===== Material shown
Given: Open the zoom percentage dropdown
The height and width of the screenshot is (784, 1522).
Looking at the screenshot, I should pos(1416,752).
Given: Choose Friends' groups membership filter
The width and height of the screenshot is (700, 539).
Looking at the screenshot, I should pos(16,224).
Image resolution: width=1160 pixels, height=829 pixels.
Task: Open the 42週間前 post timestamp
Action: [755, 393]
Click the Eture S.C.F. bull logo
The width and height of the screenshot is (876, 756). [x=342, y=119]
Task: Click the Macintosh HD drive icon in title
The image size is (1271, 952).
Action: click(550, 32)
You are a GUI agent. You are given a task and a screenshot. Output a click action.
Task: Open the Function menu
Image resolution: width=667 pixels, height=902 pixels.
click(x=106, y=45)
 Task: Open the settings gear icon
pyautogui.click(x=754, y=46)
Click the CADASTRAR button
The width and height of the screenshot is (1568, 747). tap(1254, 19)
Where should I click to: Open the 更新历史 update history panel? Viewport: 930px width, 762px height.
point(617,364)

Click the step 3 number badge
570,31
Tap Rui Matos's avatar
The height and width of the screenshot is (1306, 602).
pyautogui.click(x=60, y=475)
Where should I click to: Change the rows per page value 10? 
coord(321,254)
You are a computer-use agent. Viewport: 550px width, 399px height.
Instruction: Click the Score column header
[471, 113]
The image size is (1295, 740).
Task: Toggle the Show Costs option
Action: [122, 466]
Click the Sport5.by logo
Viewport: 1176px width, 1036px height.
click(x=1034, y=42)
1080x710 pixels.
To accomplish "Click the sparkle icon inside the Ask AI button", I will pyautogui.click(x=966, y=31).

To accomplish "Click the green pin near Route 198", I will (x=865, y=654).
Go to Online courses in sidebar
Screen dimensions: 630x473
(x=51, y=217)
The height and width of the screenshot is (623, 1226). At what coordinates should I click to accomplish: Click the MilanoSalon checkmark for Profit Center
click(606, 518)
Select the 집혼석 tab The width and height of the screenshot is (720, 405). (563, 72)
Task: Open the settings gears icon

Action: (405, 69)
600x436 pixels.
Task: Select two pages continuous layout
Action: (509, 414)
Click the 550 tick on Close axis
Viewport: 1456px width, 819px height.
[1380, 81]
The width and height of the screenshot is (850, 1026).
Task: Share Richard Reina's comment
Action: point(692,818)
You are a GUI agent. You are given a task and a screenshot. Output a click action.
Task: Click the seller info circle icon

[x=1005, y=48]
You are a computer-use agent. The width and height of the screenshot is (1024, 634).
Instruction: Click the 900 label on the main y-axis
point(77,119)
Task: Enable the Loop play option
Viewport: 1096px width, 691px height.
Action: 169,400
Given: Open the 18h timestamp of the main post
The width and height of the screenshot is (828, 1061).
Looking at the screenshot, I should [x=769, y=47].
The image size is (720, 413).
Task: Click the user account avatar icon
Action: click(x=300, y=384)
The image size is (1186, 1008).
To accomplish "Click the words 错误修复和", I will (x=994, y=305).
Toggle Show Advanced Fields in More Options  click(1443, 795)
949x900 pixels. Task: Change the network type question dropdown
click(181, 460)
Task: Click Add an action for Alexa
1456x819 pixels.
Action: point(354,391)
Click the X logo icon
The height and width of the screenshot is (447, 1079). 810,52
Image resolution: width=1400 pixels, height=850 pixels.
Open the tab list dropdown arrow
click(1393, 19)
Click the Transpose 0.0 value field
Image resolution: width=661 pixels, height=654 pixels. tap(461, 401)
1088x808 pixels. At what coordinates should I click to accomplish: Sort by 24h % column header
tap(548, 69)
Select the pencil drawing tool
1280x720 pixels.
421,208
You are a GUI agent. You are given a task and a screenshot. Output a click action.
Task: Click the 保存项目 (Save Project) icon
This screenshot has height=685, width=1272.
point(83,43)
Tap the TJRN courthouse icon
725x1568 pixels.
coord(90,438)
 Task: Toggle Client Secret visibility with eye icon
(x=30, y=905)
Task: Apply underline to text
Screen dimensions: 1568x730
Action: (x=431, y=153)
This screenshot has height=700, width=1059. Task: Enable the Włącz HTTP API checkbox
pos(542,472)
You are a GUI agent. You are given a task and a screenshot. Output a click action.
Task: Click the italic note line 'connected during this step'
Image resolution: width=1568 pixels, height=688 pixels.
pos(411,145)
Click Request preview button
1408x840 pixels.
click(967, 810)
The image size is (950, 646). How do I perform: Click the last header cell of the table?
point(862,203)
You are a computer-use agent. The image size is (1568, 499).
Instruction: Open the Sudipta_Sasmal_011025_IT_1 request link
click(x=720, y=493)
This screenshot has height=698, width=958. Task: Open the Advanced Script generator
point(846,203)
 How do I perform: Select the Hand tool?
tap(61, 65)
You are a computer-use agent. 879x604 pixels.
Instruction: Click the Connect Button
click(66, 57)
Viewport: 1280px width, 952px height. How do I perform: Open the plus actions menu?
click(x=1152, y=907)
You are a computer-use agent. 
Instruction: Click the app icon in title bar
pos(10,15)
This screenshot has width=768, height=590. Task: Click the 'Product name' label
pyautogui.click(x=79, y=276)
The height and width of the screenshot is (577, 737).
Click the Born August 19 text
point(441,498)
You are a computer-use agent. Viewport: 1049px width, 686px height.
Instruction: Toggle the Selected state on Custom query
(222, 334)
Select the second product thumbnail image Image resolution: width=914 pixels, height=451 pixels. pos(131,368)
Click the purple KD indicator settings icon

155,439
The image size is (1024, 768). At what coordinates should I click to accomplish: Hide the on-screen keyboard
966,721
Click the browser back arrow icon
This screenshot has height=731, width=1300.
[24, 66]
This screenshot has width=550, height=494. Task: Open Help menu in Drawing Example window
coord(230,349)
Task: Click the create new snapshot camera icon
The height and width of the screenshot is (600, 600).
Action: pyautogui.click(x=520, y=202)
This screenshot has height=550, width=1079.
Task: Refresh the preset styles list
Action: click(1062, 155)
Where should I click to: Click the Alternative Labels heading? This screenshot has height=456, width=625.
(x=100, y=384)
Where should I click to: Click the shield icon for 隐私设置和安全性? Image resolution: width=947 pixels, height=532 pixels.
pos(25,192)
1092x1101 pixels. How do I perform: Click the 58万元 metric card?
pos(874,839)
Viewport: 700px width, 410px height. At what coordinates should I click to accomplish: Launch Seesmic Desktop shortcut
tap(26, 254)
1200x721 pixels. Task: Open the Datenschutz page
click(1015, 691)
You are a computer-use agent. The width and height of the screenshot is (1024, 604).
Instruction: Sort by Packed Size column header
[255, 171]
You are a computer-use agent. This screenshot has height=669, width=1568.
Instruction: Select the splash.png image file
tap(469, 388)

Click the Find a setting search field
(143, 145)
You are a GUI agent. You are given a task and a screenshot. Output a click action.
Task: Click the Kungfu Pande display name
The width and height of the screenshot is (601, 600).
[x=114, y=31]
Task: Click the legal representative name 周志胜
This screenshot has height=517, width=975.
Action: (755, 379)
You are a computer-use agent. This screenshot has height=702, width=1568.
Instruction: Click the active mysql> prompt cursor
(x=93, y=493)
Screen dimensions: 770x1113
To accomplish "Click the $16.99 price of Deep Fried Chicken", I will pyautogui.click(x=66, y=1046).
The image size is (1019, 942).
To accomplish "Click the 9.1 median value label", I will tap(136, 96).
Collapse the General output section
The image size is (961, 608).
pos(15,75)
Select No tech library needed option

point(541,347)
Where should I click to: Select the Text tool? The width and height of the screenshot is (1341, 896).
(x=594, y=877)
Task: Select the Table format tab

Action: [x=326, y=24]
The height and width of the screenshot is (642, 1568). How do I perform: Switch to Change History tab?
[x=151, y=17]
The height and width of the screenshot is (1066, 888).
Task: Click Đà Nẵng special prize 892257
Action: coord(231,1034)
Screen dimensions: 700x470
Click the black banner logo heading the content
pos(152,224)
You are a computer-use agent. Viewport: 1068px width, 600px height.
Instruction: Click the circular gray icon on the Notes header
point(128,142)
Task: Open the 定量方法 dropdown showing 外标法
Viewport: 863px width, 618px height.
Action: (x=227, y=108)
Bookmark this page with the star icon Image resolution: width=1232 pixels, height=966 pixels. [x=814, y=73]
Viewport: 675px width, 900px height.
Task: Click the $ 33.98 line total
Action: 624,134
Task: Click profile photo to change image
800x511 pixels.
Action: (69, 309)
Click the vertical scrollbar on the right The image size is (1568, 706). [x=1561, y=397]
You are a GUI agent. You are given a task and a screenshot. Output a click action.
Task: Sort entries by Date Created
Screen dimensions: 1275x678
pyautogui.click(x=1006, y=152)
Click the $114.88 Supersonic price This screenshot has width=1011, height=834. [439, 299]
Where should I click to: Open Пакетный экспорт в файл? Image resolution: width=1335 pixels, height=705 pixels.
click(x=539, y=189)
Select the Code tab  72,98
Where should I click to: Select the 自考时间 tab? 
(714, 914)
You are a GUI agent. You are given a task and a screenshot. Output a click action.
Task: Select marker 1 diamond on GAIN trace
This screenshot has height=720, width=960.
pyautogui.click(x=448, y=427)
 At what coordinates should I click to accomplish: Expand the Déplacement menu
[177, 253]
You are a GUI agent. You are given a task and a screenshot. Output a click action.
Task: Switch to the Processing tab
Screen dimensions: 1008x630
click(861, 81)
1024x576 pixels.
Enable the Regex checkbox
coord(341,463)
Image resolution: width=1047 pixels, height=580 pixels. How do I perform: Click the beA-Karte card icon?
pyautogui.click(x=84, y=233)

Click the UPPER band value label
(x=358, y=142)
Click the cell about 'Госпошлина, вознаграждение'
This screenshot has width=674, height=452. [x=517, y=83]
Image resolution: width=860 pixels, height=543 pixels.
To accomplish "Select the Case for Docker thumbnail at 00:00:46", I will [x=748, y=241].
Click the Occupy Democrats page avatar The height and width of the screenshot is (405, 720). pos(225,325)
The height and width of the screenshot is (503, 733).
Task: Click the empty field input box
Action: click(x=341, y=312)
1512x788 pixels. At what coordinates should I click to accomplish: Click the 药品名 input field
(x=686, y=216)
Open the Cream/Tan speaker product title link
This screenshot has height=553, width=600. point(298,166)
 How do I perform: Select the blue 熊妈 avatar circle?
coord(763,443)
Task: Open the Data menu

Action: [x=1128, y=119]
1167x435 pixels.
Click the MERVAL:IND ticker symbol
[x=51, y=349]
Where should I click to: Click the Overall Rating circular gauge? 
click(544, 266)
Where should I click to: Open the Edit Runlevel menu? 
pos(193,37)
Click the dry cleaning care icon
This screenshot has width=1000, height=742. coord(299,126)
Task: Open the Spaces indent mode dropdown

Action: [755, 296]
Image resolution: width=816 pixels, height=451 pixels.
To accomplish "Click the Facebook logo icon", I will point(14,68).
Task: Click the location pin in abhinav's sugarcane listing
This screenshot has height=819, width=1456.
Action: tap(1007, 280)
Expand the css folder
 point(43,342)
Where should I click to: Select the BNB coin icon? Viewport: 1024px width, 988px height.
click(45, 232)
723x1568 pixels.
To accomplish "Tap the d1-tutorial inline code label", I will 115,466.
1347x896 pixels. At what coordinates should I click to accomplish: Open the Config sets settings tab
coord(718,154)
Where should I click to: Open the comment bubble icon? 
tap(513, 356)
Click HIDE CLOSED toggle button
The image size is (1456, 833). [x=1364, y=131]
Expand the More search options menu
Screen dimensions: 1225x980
==========
▸ **Work item**
Check each line of the listing for "thumbnail", and copy the ones that hold it.

▸ **Reply**
Select the second product thumbnail image Image resolution: width=914 pixels, height=451 pixels. pos(131,368)
To accomplish "Select the Case for Docker thumbnail at 00:00:46", I will [x=748, y=241].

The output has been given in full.